Por Dionisio Rodríguez Mejías.
4. Love me, please, love me.
Alargó la mano, dejó caer la aguja muy pensativa y, al instante, el aire se llenó de aquella música, tierna e intensa, como un lamento. La escuchamos embelesados unos instantes, hasta que dijo al fin.
—Cuando empecé a trabajar en la clínica, se deshacía en atenciones conmigo; no dejaba de hacerme regalos y promesas. Yo no quería enrollarme, pero una noche me invitó a cenar en el hotel Princesa Sofía. Me dijo que teníamos que hablar de mi futuro… y acepté. ¡Soy una imbécil!
Yo intentaba disimular el desprecio que me causaba aquella confesión y las vergonzosas argucias que utilizó Santamaría para engatusarla. Mientras tanto, el disco giraba repitiendo una y otra vez, como una plegaria: Love me, please, love me.
—Olga, no quiero verte triste. No digas esas cosas, por favor.
—Al principio, me negaba. Sabía que aquello no estaba bien, y no debía hacerlo, pero me juró que dejaría a su mujer y a su hijo, para irse conmigo. Fui una tonta.
Yo procuraba no mirarla a los ojos para disimular mis sentimientos. No quería que supiera con qué pasión la empezaba a querer. Olga había jugueteado conmigo, aprovechándose de mi inexperiencia, pero eso no era ningún pecado: yo era joven y sin ataduras familiares. Lo que me costaba admitir era que aquel miserable, casado y con un hijo, pudiera envenenar el corazón de una chiquilla tan deliciosamente joven y hermosa.
—Esos cabrones son todos iguales —dije sin poderme contener—. Me cago en los ricos y en su puta madre.
—Berto, no te enfades —imploró mirándome a los ojos—. Tenemos que estar juntos. No tengo a nadie más. Necesito hablar contigo. ¡Por favor, no te enfades!
Había pasado muchas horas pensando en ella y, por fin, empezaba a comprender la realidad: noté que se apagaban mis impulsos más íntimos, me vi con el ánimo perdido y sentí una angustia en los lindes de lo infinito.

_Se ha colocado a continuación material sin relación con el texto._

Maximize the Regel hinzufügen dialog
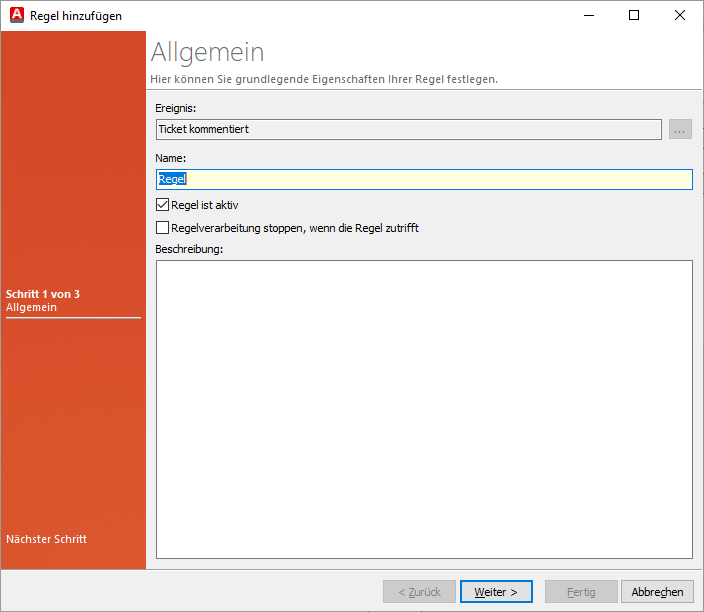The image size is (704, 612). (x=634, y=15)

Al verme tan triste, empezó a suspirar.
—¡Estoy tan sola…! La soledad es como el tabaco y el alcohol: cuando los tomas durante mucho tiempo, te acostumbras a ellos y ni te das cuenta del daño que te hacen.

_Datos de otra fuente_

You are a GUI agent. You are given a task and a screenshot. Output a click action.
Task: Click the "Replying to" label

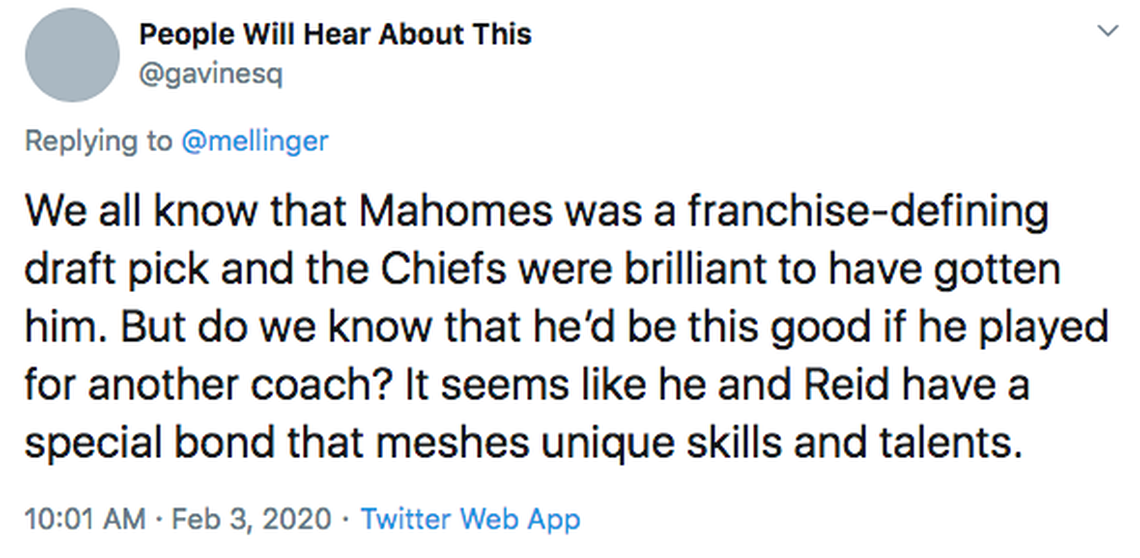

La idea de perderla me atormentaba. Era la fuerza que mantenía mi ilusión en el futuro y se me antojaba insoportable que se alejara de mi lado. Se recostó junto a mí, y rodeó mi cuello con sus brazos. Estuvimos un rato en silencio, sin movernos apenas. Su pelo era suave como la seda. Sentía latir su corazón acelerado y el húmedo aleteo de sus párpados junto a mi cara. Luego empezó a besarme las yemas de los dedos. Por un momento, me dejé llevar por sus caricias. Parecía feliz cuando besaba su cuello y la abrazaba. Me desabrochó los botones de la camisa y, con especial delicadeza, acarició mis hombros y mi pecho.
—¿Qué nos espera Berto? ¿Qué será de nosotros? Si no fuera por ti… No sé qué me pasa; últimamente soy incapaz de controlar mis sentimientos.
Cuando hablaba, me hacía perder el sentido con su voz, alegre y cadenciosa, como el canto de un pajarillo. Olga me atraía de una manera indescriptible: no sólo por sus labios encendidos, ni por la espléndida luz de su mirada o el azul de sus ojos, limpio y profundo como el agua de un lago. Era mucho más.